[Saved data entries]
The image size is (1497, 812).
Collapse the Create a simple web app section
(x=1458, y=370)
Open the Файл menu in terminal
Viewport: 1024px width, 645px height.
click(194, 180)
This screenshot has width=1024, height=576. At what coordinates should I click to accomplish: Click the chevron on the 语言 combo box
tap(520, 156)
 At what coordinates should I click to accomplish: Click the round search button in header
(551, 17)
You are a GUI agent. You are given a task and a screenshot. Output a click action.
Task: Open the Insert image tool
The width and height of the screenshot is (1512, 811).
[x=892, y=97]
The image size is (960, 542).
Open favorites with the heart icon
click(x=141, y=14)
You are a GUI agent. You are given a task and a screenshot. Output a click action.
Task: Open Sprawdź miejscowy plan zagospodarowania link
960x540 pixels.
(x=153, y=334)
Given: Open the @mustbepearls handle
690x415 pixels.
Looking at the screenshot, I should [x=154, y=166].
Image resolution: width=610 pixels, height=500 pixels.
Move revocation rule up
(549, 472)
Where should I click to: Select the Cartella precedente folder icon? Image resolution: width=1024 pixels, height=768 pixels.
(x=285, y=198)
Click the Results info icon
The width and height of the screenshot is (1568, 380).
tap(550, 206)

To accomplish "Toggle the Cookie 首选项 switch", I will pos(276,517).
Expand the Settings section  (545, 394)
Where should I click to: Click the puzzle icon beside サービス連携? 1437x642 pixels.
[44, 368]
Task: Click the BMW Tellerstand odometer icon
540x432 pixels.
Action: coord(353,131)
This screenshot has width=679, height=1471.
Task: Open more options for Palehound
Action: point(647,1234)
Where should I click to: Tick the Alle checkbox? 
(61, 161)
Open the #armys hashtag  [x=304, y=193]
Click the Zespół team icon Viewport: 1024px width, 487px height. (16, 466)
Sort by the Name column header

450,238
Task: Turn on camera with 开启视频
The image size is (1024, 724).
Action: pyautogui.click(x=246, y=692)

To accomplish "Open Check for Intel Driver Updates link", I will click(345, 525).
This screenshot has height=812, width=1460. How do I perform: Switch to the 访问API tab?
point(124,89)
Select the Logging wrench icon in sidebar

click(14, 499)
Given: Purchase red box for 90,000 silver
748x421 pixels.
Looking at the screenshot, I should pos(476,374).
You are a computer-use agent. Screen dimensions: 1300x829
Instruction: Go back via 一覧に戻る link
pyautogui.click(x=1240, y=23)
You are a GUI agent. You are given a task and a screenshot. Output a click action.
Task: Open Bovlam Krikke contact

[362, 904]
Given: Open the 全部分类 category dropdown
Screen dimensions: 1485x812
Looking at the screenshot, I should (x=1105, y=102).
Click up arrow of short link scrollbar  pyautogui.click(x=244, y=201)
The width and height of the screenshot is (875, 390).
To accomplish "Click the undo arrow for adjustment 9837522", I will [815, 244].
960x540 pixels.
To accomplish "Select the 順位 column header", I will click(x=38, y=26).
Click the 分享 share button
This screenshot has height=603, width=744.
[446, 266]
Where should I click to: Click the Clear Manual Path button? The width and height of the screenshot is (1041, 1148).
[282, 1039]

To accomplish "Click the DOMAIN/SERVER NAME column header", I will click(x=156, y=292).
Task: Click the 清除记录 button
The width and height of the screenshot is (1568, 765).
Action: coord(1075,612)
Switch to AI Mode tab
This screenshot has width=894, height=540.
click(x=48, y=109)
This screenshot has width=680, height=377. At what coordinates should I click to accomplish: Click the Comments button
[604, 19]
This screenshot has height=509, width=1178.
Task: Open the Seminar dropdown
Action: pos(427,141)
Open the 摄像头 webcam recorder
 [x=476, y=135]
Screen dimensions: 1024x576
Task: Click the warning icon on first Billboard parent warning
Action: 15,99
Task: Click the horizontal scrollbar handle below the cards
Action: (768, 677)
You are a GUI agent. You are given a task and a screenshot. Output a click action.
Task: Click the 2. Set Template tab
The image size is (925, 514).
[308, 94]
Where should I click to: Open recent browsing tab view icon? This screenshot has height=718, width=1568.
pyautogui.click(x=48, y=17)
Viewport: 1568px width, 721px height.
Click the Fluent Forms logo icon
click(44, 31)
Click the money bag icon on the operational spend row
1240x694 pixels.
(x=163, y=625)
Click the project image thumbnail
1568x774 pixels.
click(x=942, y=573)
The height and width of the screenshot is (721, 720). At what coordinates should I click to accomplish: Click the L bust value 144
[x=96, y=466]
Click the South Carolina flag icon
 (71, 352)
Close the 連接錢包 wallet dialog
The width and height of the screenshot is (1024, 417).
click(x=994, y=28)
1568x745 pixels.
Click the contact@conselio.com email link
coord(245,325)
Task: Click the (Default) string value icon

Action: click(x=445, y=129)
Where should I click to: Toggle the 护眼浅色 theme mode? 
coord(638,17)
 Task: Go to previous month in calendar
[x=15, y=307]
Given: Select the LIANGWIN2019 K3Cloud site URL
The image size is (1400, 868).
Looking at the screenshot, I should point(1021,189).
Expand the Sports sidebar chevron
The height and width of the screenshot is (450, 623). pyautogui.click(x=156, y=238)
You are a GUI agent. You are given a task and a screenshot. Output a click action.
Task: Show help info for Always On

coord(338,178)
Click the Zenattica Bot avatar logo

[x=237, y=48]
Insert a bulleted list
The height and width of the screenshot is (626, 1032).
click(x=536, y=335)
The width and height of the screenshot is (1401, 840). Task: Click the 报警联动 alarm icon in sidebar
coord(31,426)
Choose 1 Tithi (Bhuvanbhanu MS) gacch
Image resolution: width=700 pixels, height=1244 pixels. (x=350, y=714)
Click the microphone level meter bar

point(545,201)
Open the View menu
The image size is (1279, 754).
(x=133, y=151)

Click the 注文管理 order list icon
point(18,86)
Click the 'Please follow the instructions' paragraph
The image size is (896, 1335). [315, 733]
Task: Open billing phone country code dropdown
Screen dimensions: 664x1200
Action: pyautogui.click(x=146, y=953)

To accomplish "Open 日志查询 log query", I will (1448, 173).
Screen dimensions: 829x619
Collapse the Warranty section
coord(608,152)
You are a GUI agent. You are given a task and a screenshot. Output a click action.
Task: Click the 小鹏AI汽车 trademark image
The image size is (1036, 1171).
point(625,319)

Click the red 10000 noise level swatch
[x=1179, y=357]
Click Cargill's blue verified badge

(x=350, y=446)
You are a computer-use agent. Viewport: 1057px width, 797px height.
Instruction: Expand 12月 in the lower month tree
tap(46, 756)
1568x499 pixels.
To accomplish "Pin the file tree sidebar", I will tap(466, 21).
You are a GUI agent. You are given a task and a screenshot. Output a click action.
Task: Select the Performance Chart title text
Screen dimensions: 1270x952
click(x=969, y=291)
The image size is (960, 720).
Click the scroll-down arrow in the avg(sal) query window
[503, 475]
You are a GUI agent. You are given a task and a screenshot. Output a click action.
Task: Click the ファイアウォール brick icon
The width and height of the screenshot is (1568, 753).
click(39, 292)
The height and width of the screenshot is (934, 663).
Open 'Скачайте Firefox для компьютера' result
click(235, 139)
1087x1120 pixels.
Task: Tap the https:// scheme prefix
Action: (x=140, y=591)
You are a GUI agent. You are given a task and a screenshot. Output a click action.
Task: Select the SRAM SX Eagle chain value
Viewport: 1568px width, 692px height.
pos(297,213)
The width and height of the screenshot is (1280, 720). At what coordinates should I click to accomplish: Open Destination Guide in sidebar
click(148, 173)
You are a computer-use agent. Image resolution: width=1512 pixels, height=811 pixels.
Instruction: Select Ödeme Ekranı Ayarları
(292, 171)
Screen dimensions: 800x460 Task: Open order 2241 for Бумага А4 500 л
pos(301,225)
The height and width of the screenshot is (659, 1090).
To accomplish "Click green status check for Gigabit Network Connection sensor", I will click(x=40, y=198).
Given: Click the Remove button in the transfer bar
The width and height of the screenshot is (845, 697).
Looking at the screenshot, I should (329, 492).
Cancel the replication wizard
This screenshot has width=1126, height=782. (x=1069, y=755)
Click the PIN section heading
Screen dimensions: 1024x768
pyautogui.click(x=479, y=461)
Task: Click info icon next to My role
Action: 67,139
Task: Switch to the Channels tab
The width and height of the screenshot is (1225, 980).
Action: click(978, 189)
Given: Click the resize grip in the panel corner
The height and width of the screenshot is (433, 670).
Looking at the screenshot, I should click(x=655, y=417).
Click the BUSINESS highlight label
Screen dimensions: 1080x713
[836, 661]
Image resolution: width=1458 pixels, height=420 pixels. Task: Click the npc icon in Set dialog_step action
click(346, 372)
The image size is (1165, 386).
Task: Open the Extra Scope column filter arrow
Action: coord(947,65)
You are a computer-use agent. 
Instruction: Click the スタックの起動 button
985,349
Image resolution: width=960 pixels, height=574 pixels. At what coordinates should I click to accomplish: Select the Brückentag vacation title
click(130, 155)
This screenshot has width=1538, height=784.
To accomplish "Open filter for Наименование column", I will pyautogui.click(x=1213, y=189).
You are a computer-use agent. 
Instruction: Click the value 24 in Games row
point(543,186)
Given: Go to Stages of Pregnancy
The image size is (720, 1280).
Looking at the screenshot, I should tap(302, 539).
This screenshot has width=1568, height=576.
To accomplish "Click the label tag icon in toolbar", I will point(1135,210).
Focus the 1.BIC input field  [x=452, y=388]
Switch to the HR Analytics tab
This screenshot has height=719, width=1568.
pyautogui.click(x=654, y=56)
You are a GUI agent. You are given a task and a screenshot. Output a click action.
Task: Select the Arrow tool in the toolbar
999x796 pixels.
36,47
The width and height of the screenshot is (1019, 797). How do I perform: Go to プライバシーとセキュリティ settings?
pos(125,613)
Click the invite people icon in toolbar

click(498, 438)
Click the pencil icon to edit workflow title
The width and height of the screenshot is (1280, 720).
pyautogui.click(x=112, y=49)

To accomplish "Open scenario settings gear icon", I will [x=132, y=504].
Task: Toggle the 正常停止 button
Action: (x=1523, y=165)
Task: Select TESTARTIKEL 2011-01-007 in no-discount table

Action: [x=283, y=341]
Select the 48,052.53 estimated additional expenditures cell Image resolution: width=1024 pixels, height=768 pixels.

== Activity ==
Take the records above and return, word for word, only the lines that fall from the line with "1568x499 pixels." to the line with "The image size is (960, 720).", both of them included.

== Answer to this problem ==
1568x499 pixels.
To accomplish "Pin the file tree sidebar", I will tap(466, 21).
You are a GUI agent. You are given a task and a screenshot. Output a click action.
Task: Select the Performance Chart title text
Screen dimensions: 1270x952
click(x=969, y=291)
The image size is (960, 720).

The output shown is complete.